===== Dataset extract
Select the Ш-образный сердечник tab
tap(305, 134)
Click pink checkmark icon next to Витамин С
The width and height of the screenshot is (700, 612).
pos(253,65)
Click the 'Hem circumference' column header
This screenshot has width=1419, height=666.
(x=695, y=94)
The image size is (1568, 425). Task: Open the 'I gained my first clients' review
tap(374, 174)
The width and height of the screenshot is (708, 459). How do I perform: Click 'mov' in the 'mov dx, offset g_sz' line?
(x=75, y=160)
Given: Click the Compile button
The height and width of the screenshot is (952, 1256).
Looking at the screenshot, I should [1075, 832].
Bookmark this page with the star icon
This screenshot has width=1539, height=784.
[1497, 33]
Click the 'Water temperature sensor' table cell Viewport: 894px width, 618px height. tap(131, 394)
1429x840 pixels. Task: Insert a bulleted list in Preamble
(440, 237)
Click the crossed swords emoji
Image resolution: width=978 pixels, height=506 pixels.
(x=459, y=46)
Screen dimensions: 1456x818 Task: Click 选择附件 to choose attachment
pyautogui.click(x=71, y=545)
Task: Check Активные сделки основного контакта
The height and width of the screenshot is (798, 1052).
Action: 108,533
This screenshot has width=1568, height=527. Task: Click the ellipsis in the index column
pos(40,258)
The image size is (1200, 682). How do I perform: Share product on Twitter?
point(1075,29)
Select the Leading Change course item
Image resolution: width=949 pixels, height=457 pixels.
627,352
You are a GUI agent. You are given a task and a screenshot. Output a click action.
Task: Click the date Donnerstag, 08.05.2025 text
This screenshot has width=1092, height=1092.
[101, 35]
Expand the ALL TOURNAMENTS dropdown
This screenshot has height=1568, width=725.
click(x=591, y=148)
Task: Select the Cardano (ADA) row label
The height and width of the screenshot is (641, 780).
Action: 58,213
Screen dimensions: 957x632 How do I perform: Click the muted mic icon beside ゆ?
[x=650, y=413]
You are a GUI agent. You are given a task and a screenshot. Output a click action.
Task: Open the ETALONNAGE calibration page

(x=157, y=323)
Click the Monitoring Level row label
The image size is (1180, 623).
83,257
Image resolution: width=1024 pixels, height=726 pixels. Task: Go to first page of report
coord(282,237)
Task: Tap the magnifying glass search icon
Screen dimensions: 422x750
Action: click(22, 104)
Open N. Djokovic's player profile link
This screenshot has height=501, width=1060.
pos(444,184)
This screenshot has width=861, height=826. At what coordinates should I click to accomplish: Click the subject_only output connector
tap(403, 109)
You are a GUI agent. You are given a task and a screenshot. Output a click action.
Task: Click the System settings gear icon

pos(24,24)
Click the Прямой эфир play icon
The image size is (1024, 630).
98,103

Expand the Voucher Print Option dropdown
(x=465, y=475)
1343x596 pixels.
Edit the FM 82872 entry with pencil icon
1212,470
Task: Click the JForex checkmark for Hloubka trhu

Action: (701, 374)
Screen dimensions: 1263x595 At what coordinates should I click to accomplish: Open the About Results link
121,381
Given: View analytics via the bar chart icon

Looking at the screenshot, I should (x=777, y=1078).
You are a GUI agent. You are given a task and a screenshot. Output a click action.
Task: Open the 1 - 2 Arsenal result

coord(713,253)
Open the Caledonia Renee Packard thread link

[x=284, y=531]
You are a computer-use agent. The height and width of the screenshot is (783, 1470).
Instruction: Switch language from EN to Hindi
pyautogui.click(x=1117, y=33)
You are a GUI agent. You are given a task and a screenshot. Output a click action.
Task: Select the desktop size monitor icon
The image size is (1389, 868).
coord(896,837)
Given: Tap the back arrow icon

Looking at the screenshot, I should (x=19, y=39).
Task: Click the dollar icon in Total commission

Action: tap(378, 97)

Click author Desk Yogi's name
==========
Search the entries for the string "label" and collect each line that has it.

Task: Select the Cardano (ADA) row label
Click the Monitoring Level row label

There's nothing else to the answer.